En el primer grupo, la FAO (sección de la ONU especializada en las cuestiones de alimentación y agricultura) acaba de señalar que en 2050 la población mundial alcanzará los 9000 millones de personas. Esto exigirá, para atender sus necesidades, el incremento del 70 % de la producción alimentaria y del 36 % de la producción de energía (energía secundaria). Todo ello provocará una competencia por la energía, el agua y los alimentos entre la agricultura, las ciudades y la industria.
Aunque las hipótesis que utiliza la FAO sean tan discutibles como las del gobierno al reformar el sistema público de pensiones, no exonera a los responsables de tomar medidas que intenten garantizar la sostenibilidad de un Planeta con 9000 millones de criaturas.
Las cuestiones son tan complejas que parte de quienes buscan soluciones al abastecimiento energético entran en conflicto con los que se centran en el abastecimiento de los alimentos. El caso más paradigmático de este desencuentro probablemente sea el caso de los biocarburantes.
Desde 2005 los principales índices de precios de materias primas han experimentado importantes revalorizaciones y una gran volatilidad, en un proceso en el que han participado especialmente los productos energéticos y los alimentos, entre otros. La afirmación anterior la suscribe el Servicio de Estudios de La Caixa, como también la que destaca que desde 2006, el precio de los alimentos está sufriendo fuertes oscilaciones. Así, y remitiéndose a la ya citada FAO, ejemplifican este comportamiento señalando que cereales y aceites han experimentado crecimientos interanuales del 80 % y del 100 % que han sido seguidos de descensos del 30-50 % y de nuevas alzas de hasta el 60 %.
Por supuesto que parte de las oscilaciones del precio de las materias primas agrícolas tienen un componente climatológico determinante, pero desde el estallido de la burbuja financiera en agosto de 2007 (el pico de los precios se alcanzó en 2008), buena parte de los analistas atribuyen la volatilidad del precio de los alimentos a los movimientos especulativos en los mercados financieros. Particularmente las sospechas han apuntado a las operaciones de los bancos de inversión y hegde funds a través de los mercados de derivados y de los productos estructurados.
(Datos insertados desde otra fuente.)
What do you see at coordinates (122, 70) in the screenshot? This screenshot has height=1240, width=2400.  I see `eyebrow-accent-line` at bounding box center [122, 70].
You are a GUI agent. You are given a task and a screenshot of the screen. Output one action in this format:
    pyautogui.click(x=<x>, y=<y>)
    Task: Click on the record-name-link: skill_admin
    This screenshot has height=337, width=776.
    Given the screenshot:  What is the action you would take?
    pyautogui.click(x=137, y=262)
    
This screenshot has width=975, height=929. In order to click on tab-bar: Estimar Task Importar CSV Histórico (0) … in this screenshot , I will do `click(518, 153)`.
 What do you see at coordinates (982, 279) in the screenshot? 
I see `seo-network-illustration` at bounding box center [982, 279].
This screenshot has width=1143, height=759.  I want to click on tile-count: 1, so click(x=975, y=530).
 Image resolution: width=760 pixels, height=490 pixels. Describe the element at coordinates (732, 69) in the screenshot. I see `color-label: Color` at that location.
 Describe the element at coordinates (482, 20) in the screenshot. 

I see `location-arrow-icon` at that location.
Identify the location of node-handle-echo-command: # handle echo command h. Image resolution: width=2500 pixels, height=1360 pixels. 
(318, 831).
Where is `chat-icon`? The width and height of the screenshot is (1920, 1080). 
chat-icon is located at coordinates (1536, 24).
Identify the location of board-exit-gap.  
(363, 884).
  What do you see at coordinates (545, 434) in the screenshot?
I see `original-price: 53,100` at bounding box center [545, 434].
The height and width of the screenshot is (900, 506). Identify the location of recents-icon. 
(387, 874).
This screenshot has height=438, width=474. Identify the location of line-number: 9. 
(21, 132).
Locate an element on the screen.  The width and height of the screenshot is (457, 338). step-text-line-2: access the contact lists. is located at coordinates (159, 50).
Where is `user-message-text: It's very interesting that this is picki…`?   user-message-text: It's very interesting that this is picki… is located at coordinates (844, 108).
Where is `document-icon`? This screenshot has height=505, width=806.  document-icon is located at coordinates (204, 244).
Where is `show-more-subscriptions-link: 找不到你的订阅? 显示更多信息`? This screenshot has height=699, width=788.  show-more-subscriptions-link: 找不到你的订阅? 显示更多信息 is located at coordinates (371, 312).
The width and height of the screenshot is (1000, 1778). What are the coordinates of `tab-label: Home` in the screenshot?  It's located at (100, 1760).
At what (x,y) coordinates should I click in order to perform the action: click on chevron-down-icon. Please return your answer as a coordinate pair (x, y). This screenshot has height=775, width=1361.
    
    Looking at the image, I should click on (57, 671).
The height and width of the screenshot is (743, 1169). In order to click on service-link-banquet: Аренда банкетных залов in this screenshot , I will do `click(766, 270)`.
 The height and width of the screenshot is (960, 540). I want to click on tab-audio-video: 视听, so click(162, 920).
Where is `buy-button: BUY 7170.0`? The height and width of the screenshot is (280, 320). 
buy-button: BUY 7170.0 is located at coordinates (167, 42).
Sin embargo, a pesar de la repulsa colectiva que los especuladores suscitan, los estudios empíricos no son concluyentes sobre si la causa de la volatilidad del precio de las materias primas está en los comportamientos especuladores.
Lo que sí están dispuestos a otorgar los servicios de estudios de las entidades financieras, es un mayor grado de responsabilidad a los biocarburantes en la volatilidad de ese precio. Justo lo contrario de lo que se concluye cuando se analiza un informe de la industria del bioetanol o del biodiesel.
La cuestión es aún más compleja cuando, como ha hecho la Unión Europea, ha incluido la ILUC en el marco normativo que acabará dictaminando sobre qué biocarburantes son sostenibles y cuáles no.
Y aquí resulta que la ILUC (indirect land use change) vuelve a unir energía y alimentos. Grosso modo el argumento es que si para producir una tonelada más de materia prima de biocarburante hay que desplazar tierras dedicadas a la producción de materias primas para la alimentación, con el probable deterioro del medio ambiente y elevación del precio de estas materias, entonces es menos probable que el biocarburante al que da lugar, disfrute de incentivos públicos.
La cuestión es compleja y el debate, enconado. Pero todo gira en torno a hipótesis falibles sobre las que se diseñan escenarios futuros inciertos. Escenarios sobre los que la política y, más aún la sociedad civil, intenta influir con medidas de resultado incierto en un largo plazo en el que, sabe Dios quién andará por aquí.